JP Morgan, Others May Review Nigeria’s Exclusion From Bond Indices

JP Morgan, Others May Review Nigeria’s Exclusion From Bond Indices
Oladejo Amos
Foreign portfolio investors who have been on the slide lines are likely to stage a comeback as transparency and liquidity will be restored to the market, analysts have said.
They noted that the exclusion of Nigeria from emerging market bond indices (especially the JP Morgan EM Bond Index and the Barclays Bank Government Bond Index) will likely be reviewed in the coming months
According to them, the special treatment status in the MSCI Frontier Market index is expected to the revised in the near term.
The analysts at United Capital said that based on the new policy, Secondary Market Intervention Sales, SMIS, would allow the CBN to participate in the interbank market while the authorized dealers who will be transacting alongside the primary dealers are free to source FX from autonomous sources as well as inflows from remittances, Foreign Portifolio Investments and Foreign Direct Investments.
In spite of this, they added, the CBN still retains its position as the largest single seller in the market, hence its strong market power in determining the direction of the exchange rate at any point in time.
“We think this swing power is necessary to minimize volatility in order to sustain offshore interest in the Nigerian market,” the analyst said.
On the implications for naira assets, they said that naira will appreciate in the parallel market as supply increases, though an initial volatility when the interbank/autonomous market opens on Monday, June 20 is expected.
“However, the gap between the interbank and the parallel market is likely to narrow. In the medium term, the sources of FX supply for BDCs are expected to widen, suggesting a possible strengthening of the Naira in that segment.
“We highlight that the 41 items classified as non valid for foreign exchange remain inadmissible in the Nigerian FX market, suggesting that the sources of demand at the parallel are likely to remain healthy.
“While we think intervention in critical sectors is in order, we are not convinced about how the CBN intends to enforce this restriction given that we expect the interbank market to operate in a way that allows players to set prices, as opposed to the order-driven quotes in the old FX regime,” they said.
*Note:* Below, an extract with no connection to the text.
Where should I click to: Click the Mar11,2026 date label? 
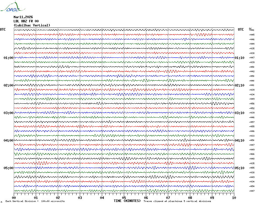click(x=23, y=17)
To the Head, Research and Strategy, GTI Securities Limited, Mr. Chuks Anyanwu, the floating of the naira will see the official rate gravitate more towards the parallel market rate before finding its bearing, since the rate will now be determined by market forces of demand and supply.
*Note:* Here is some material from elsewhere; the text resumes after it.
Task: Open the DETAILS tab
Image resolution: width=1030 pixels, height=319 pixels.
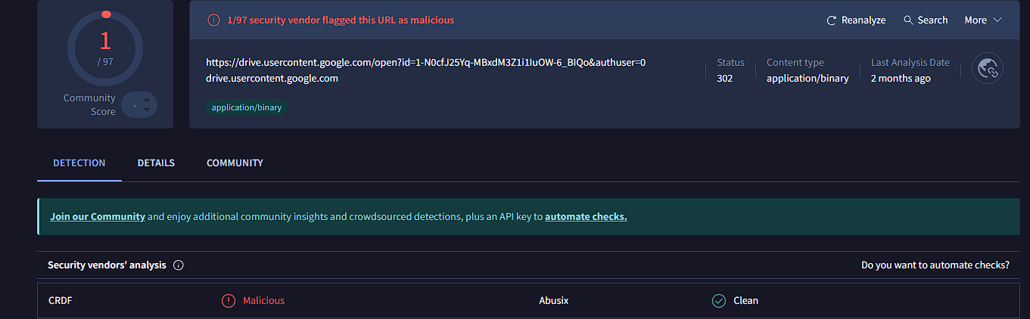Action: (156, 163)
He said, “We expect this to eliminate the incentive to hoard the dollar which will subsequently increase the dollar supply even from Nigerians.
“We expect the high currency volatility risk to subside thereby encouraging foreign investors who have been hanging in the fringes to take advantage of the opportunities in Naira denominated instruments (fixed income and equities).”
He added that local institutional investors like Pension Fund Administrators who have shown considerable apathy for equities investments as a result of the high volatility created by the exodus of foreign portfolio investors, who traditional accounts for up to 55 per cent of transaction volumes on the Nigerian bourse, will have the impetus to also take advantage of the opportunities in the market considering that most stocks that fit their stringent investment criteria’s are trading at considerable discounts.
“We also expect local retail investors to jump right into the market for stocks that have very strong fundamentals in anticipation of the resurgence of the foreign portfolio investors and local institutional investors who will only target cheap large cap companies trading at discounts because the market revival will start from top (large cap companies with strong fundamentals) to bottom of the market,” he added.